Main theme: love and hate
The similarity of the two feelings is explored in many of Poe’s short stories. This story implies that the two feelings blend into each other. The Gothic terror results from the dual feeling of the narrator, who both loves and hates the old man. The narrator’s madness (another theme) lies in his attempt to separate the old man (whom he loves) from his blue eye (which is supposedly evil and triggers his hatred). The narrator remains unaware of the paradox of claiming to have loved his victim.
- Versions of reality
- Cunning and cleverness
The narrator explains that he is very nervous, but not insane. He claims to be super sensitive to noises. In the past, he was deeply disturbed by an old man who lived in the same house as he did. He claims to love the old man, but also that he is creeped out by the man’s “evil eye”. For this, he decides to kill the old man. For seven days, the narrator goes to the old man’s room at midnight. Because the old man doesn’t open his “evil eye”, the narrator doesn’t kill him. But on the eighth night, the old man wakes up and screams. The narrator kills him, dismembers him, and hides the body under the floor. The police show up, having been called by another man who lives in the house and who heard the old man’s screams. The narrator acts innocent and even takes the policeman into the old man’s room. There, he starts to hear a ticking noise and is convinced that the old man’s heart is still ticking under the floor. He confesses to the murder.
Characters presented in the analysis of the literary fragment should be adapted to the fragment itself.
- The narrator – claims to be mentally stable, but uses the story of the murder as an argument for his sanity. He is nervous, paranoid, physically and mentally ill. He can’t perceive the difference between the real and the unreal and seems to be completely alone in the world. He doesn’t share his name or any identifying characteristics.
- The old man – a trusting victim of the murderous narrator. He suspects nothing, as the narrator is nice to him. He is afraid of robbers, but still leaves his door open, as he trusts the narrator. He cannot defend himself in front of his killer.
- The neighbour – he is suspicious of what goes on in the house and calls the policemen when hearing a scream. The reader doesn’t know if the neighbour’s suspicion is directed to the narrator or the old man.
POINT OF VIEW
- First-person, central narrator;
- He tries to prove his sanity and dissimulates his true intentions both towards the old man and towards the reader.
- The tale is told in retrospect, but the narrator preserves the nervousness of the moment.

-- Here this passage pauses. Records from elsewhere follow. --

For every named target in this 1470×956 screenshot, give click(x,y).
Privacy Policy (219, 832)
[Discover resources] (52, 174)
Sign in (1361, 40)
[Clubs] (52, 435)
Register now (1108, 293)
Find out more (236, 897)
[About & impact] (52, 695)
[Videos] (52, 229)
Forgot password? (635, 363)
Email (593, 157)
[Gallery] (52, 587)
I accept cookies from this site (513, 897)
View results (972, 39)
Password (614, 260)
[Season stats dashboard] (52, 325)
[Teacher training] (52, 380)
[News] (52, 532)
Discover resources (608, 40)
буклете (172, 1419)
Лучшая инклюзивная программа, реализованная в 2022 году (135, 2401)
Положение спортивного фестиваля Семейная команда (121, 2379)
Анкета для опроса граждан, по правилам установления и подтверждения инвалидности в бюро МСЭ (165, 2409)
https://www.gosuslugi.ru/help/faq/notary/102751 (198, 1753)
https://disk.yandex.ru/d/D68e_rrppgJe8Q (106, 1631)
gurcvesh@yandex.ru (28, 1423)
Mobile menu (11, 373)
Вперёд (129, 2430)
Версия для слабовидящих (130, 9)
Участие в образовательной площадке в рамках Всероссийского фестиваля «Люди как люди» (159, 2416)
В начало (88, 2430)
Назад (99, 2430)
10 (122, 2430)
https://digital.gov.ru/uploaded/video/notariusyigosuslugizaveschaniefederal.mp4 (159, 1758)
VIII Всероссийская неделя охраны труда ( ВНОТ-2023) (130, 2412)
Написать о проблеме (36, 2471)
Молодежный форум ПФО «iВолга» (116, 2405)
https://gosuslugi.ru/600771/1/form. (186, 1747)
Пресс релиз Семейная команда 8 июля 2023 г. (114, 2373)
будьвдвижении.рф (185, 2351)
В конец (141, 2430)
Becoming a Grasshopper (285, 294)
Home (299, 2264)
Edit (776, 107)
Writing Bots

The story also has a sad tone, as the narrator is pathetic and ill. The sadness and the nervousness both define the mental state of the narrator, who is constantly on the verge of a breakdown.
- Short sentences with a high degree of ambiguity:
“Object there was none. Passion there was none. I loved the old man.”
- Longer sentences deliver a clearer message than the short ones;
- The sentences are constructed as miniature word puzzles in which each piece reflects an angle of the narrator’s chaotic mind.